> **TASK STATEMENT**
Please rewrite the part of the listing that runs from its first line through the line containing "Show next Zoom" as a numbered list, leaving out any blank lines.

Extracted data entries
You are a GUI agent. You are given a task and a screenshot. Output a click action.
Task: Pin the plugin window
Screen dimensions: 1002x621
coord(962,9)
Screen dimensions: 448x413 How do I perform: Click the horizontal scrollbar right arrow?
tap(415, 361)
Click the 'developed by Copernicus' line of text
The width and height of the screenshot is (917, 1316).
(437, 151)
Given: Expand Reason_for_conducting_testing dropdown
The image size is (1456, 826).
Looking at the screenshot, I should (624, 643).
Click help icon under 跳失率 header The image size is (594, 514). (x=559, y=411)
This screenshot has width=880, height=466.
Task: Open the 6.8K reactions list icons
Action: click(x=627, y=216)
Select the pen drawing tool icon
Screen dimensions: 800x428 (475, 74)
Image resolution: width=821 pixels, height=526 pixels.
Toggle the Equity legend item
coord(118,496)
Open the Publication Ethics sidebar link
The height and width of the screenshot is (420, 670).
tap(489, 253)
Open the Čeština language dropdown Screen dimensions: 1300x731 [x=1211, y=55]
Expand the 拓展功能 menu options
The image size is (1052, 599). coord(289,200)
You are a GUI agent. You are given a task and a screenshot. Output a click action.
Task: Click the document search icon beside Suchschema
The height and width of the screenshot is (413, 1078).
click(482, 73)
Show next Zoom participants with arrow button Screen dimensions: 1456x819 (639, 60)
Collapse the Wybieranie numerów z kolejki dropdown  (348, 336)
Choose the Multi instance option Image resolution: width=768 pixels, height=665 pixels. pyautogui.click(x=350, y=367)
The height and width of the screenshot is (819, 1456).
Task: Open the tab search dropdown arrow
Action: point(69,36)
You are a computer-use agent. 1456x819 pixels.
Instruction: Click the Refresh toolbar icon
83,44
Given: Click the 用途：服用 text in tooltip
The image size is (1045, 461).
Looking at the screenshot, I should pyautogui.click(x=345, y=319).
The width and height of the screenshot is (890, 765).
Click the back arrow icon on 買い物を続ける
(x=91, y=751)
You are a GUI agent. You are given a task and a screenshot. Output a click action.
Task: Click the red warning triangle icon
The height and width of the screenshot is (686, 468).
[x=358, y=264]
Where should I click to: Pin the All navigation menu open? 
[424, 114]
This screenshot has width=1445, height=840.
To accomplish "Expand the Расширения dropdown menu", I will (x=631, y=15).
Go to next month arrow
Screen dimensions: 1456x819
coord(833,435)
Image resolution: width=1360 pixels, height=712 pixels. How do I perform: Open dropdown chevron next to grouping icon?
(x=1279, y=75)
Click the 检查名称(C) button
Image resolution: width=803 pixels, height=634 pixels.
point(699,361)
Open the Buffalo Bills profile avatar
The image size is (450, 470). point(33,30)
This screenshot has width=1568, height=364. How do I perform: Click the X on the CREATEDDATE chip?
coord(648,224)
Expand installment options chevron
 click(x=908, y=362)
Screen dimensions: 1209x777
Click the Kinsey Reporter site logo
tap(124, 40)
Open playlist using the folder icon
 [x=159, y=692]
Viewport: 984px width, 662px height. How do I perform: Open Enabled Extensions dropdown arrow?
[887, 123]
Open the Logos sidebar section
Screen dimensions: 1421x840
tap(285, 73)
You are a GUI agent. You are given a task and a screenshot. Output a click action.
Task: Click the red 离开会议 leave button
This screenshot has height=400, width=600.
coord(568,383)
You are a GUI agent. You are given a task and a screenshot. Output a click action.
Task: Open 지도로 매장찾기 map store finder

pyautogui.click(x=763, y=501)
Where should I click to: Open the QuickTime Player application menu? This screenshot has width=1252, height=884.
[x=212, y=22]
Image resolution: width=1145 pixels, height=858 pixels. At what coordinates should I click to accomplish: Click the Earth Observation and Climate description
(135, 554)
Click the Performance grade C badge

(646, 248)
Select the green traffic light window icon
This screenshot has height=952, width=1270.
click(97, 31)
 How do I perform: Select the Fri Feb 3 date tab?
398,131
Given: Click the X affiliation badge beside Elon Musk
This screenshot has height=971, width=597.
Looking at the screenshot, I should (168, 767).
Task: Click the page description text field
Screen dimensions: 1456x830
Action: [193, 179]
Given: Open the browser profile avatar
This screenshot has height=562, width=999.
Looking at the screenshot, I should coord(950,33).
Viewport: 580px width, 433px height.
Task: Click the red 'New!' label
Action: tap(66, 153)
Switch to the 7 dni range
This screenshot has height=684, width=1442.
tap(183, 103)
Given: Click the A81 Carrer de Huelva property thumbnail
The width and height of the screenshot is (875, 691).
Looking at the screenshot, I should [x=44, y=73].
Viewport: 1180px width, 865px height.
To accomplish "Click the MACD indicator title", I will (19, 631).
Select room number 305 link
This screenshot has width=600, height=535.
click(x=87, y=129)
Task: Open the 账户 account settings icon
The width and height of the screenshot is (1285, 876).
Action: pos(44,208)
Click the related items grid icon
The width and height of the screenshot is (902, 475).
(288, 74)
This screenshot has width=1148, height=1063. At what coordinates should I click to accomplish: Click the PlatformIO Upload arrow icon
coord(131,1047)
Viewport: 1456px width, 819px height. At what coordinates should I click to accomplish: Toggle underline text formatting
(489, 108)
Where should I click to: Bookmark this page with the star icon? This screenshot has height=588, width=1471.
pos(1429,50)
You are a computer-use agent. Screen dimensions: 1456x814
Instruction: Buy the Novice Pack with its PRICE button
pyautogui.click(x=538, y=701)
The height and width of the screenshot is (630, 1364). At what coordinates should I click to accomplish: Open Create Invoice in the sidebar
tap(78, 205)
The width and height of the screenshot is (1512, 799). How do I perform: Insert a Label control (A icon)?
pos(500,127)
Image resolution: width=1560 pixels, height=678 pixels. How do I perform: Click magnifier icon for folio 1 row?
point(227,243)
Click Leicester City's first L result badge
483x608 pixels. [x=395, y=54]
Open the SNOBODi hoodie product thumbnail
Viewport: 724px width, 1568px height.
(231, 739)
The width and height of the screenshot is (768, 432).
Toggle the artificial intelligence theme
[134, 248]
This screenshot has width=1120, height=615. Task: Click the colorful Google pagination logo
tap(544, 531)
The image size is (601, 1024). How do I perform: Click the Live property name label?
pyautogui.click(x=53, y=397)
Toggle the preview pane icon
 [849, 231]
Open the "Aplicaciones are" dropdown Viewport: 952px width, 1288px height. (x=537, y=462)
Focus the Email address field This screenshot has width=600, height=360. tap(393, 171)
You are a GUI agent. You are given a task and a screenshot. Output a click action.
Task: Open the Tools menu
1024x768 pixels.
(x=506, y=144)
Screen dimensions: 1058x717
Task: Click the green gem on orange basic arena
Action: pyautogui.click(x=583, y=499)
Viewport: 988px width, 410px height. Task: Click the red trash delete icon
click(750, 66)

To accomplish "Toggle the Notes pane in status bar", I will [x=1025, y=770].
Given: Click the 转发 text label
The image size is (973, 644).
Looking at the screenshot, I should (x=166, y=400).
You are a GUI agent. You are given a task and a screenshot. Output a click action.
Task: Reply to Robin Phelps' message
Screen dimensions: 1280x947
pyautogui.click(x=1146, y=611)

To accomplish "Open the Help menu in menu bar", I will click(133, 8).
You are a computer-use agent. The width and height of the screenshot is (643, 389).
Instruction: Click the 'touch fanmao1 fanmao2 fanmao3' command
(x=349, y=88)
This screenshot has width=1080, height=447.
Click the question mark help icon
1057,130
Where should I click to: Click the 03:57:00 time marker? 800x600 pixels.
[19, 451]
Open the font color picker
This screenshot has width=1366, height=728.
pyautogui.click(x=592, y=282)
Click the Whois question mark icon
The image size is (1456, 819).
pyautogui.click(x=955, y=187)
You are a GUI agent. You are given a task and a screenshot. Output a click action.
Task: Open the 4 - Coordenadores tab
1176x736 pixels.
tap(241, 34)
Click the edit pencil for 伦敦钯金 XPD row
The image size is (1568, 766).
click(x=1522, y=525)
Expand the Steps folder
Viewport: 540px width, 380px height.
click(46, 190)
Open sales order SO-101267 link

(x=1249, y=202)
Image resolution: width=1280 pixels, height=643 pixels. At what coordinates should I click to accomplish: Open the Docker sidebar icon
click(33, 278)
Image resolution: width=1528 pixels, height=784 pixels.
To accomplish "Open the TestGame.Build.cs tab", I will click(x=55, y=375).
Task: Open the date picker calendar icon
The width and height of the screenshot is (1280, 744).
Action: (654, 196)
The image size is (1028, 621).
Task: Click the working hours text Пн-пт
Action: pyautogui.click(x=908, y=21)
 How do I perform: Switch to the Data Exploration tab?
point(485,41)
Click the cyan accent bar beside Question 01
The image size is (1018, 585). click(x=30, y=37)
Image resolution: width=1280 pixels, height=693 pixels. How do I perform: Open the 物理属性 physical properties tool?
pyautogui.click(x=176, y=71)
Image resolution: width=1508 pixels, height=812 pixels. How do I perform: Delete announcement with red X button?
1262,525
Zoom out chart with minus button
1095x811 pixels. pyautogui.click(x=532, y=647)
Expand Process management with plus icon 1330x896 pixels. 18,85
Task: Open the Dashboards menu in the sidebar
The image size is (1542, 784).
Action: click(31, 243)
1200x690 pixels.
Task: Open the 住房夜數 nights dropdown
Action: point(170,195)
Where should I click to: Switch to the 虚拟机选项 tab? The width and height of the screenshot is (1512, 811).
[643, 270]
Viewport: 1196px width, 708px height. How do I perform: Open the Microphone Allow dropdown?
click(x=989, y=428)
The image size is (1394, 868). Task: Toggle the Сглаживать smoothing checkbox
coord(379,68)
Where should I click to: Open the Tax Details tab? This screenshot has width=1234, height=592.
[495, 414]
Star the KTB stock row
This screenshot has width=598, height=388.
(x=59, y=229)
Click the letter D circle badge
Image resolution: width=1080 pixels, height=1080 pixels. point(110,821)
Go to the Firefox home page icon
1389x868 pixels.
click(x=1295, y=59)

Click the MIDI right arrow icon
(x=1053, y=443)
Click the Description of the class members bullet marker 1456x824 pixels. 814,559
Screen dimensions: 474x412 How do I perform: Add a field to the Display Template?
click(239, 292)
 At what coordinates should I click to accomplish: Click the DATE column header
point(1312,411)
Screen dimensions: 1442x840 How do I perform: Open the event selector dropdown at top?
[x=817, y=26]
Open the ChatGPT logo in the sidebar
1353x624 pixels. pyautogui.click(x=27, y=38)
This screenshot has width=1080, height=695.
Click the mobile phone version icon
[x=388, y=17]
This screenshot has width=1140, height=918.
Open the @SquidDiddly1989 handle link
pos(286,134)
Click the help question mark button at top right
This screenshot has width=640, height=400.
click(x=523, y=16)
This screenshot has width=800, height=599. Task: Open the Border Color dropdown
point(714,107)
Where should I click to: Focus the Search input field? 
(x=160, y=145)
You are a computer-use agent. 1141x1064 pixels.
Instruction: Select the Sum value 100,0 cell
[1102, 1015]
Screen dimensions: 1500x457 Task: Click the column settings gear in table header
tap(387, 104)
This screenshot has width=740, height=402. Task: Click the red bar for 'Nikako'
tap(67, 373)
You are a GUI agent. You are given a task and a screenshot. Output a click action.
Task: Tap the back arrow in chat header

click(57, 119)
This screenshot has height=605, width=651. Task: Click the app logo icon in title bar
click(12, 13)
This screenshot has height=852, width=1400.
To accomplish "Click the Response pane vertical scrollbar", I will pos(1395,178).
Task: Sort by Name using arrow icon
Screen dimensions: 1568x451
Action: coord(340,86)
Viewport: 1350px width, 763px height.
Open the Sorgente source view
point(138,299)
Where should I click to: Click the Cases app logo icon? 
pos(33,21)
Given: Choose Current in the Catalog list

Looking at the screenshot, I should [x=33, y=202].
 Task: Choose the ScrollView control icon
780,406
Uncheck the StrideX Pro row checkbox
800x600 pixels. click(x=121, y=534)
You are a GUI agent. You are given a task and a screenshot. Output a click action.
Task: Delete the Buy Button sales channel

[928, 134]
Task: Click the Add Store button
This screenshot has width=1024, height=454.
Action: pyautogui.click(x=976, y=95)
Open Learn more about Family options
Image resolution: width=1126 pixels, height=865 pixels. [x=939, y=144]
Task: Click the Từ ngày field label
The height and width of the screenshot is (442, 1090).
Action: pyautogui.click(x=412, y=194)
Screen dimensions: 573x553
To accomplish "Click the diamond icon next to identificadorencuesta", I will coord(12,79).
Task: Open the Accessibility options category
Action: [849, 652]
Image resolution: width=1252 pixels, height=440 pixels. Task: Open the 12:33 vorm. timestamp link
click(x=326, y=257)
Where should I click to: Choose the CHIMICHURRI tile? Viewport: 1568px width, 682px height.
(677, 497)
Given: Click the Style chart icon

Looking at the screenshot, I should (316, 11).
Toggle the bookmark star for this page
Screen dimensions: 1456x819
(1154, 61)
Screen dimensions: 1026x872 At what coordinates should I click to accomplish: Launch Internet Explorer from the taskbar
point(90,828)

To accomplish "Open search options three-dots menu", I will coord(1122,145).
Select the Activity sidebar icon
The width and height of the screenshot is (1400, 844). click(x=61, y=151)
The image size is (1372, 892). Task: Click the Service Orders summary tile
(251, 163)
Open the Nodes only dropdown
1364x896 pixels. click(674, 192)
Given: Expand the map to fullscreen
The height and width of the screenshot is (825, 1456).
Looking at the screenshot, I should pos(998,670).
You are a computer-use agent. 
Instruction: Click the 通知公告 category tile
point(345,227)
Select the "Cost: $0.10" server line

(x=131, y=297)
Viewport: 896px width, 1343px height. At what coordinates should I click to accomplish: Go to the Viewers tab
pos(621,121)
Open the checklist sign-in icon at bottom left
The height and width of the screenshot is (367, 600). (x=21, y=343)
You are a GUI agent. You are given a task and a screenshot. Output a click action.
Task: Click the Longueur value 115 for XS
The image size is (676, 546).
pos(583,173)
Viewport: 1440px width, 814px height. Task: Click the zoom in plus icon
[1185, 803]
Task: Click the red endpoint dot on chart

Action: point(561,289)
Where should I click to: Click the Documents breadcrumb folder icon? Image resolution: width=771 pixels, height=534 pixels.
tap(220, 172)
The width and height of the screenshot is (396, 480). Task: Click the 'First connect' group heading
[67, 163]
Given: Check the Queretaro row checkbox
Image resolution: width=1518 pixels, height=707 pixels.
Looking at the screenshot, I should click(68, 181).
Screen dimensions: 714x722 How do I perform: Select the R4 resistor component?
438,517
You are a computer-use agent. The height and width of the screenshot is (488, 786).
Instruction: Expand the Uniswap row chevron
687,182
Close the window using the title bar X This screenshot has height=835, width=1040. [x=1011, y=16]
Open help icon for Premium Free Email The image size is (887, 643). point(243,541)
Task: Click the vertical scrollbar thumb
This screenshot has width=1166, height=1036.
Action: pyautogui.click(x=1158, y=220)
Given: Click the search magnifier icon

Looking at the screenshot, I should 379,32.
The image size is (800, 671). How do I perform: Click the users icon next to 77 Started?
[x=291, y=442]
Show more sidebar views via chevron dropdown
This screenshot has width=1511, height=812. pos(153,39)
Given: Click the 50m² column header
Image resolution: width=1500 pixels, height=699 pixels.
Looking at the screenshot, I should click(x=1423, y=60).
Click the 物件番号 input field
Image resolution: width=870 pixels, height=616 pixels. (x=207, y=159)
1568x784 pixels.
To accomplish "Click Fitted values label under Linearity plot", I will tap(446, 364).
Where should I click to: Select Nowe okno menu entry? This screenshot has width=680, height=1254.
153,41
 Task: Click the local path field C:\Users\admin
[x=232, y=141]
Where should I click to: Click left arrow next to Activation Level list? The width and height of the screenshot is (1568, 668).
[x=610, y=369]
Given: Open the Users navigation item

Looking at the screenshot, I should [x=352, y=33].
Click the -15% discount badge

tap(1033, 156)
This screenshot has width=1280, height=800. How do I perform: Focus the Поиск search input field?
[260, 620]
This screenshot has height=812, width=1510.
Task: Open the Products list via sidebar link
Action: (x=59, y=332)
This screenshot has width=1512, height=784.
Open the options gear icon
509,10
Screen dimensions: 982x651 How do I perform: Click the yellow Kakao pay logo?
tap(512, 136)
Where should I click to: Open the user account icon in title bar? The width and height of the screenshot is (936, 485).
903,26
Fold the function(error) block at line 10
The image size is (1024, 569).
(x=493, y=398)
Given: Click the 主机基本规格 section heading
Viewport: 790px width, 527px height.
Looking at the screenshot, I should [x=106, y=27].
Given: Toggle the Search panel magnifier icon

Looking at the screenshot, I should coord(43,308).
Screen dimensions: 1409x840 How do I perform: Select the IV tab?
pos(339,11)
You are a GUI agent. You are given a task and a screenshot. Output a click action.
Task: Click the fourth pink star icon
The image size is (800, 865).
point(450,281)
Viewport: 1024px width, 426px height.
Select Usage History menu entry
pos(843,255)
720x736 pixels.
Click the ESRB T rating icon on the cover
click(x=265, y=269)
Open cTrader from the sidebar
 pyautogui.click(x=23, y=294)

> **WRITTEN SOLUTION**
1. You are a GUI agent. You are given a task and a screenshot. Output a click action.
2. Task: Pin the plugin window
3. Screen dimensions: 1002x621
4. coord(962,9)
5. Screen dimensions: 448x413 How do I perform: Click the horizontal scrollbar right arrow?
6. tap(415, 361)
7. Click the 'developed by Copernicus' line of text
8. The width and height of the screenshot is (917, 1316).
9. (437, 151)
10. Given: Expand Reason_for_conducting_testing dropdown
11. The image size is (1456, 826).
12. Looking at the screenshot, I should (624, 643).
13. Click help icon under 跳失率 header The image size is (594, 514). (x=559, y=411)
14. This screenshot has width=880, height=466.
15. Task: Open the 6.8K reactions list icons
16. Action: click(x=627, y=216)
17. Select the pen drawing tool icon
18. Screen dimensions: 800x428 (475, 74)
19. Image resolution: width=821 pixels, height=526 pixels.
20. Toggle the Equity legend item
21. coord(118,496)
22. Open the Publication Ethics sidebar link
23. The height and width of the screenshot is (420, 670).
24. tap(489, 253)
25. Open the Čeština language dropdown Screen dimensions: 1300x731 [x=1211, y=55]
26. Expand the 拓展功能 menu options
27. The image size is (1052, 599). coord(289,200)
28. You are a GUI agent. You are given a task and a screenshot. Output a click action.
29. Task: Click the document search icon beside Suchschema
30. The height and width of the screenshot is (413, 1078).
31. click(482, 73)
32. Show next Zoom participants with arrow button Screen dimensions: 1456x819 (639, 60)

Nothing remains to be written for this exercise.